Le cours est très pauvrement reçu dans les cercles intellectuels. Les chercheurs qui assistent aux classes sont irrités du refus des géographes d’expliquer les phénomènes naturels qu’ils observent ou de leur incapacité à le faire. Une intolérance à l’égard de leur refus de répondre aux questions en invoquant des questions de territorialité intellectuelle se développe rapidement. Au cours des sessions, il y a quelques tentatives de questions pour amener les professeurs sur leur domaine d’intérêt. Il y a aussi beaucoup de questions adressées à Mentelle sur l’enseignement de la géographie aux jeunes enfants, ce qui est le sujet de la plupart de ses publications. Mais, en dehors de quelques rares principes généraux – que l’on doit toujours procéder du familier à l’inconnu, que l’on doit éviter la mémorisation et que l’on ne doit pas enseigner au-dessus du niveau de l’enfant – Mentelle paraît ne pas avoir réfléchi profondément aux problèmes de l’enseignement de la géographie aux enfants. Par exemple, face à un phénomène complexe comme la gravité et la raison pour laquelle les gens vivant aux antipodes ne tombent pas de la terre, il ne sait pas si l’on doit fournir aux élèves des explications incomplètes et erronées, ou si l’on doit leur enseigner les faits corrects sans explication. Quand on le presse sur cette question, il répond, exaspéré « mais dans les premières sessions, personne ne s’est plaint au Citoyen Laplace de ce que l’on ne puisse pas discuter des binômes ou des logarithmes avec un enfant »27.

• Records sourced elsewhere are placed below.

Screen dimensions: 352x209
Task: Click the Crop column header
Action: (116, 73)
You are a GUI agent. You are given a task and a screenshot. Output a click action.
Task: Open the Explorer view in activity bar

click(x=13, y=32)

Une critique dévastatrice vient d’un contributeur anonyme à la Décade philosophique et littéraire, qui après la première leçon enseignée par Buache et Mentelle se plaint de ce que, sur la base de celle-ci, il ne peut pas comprendre qu’elle est la valeur d’un cours de géographie à l’École normale et que, s’il doit y avoir un tel cours, il est évident que « les géographes de profession » ne sont pas qualifiés pour le donner.

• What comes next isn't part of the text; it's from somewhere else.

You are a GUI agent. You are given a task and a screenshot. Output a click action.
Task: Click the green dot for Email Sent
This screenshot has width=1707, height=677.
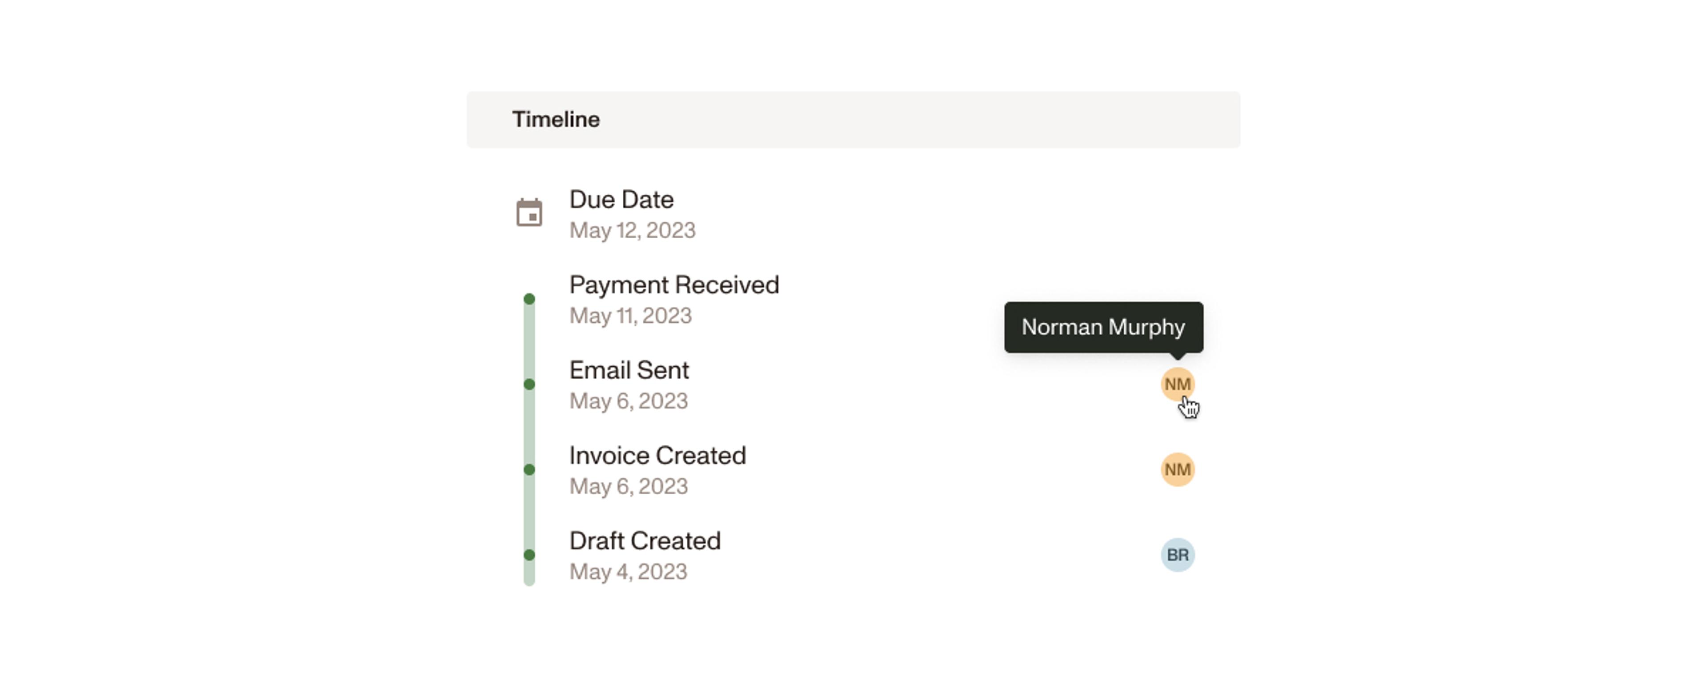(x=529, y=384)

Considérant la matière que les professeurs ont à couvrir, le contributeur se demande : lorsque les aires de recouvrement avec les autres domaines auront été éliminées – la géographie mathématique avec les mathématiques ; la géographie physique avec la « physique » générale ; la chimie, l’histoire naturelle et la géographie politique avec « l’histoire politique des nations » – que restera-t-il en propre au domaine de la géographie ? Rien, répond-il, sauf « les détails de la nomenclature »28.

« Si l’on désirait un cours de géographie dans cette école, il aurait été nécessaire d’y présenter, comme dans les autres cours, l’avancement de la science, une revue des méthodes et l’application de l’analyse à la géographie, qui peut aussi facilement se soumettre à l’analyse que n’importe quelle autre science. Pour en arriver à ce point, il nous semble toutefois qu’il n’y a pas de raison de demander cela à des géographes professionnels. Il est facile de comprendre les raisons de cela, et par conséquence, il n’est pas nécessaire de les formuler »29.

Ainsi, et bien que la géographie enseignée à l’École normale soit condamnée par la Décade philosophique,l’article suggère la possibilité d’un autre type de géographie, une géographie réformée travaillant au premier plan de la science avec des méthodes rigoureuses et dominée par l’analyse.

Il est clair que le jugement sur le cours donné par Mentelle et Buache est balancé : lorsque le curriculum et le programme sont établis et fixés pour les écoles centrales le 3 Brumaire, An IV, la géographie ne fait pas partie des sujets. Selon le rapport ministériel, qui exclut la géographie de l’enseignement secondaire en des termes qui rappellent ceux du jugement de la Décade philosophique :

« … les idées géographiques tombent dans le domaine de la seule mémoire et appartiennent à l’école primaire. La géographie physique peut être enseignées dans les écoles centrales par leurs professeurs d’histoire naturelle, et la géographie politique par leurs professeurs de langues anciennes ou par le bibliothécaire. Ces professeurs ont seulement à s’assurer que quelques rudiments sont présentés aux étudiants à leur entrée à l’école »30.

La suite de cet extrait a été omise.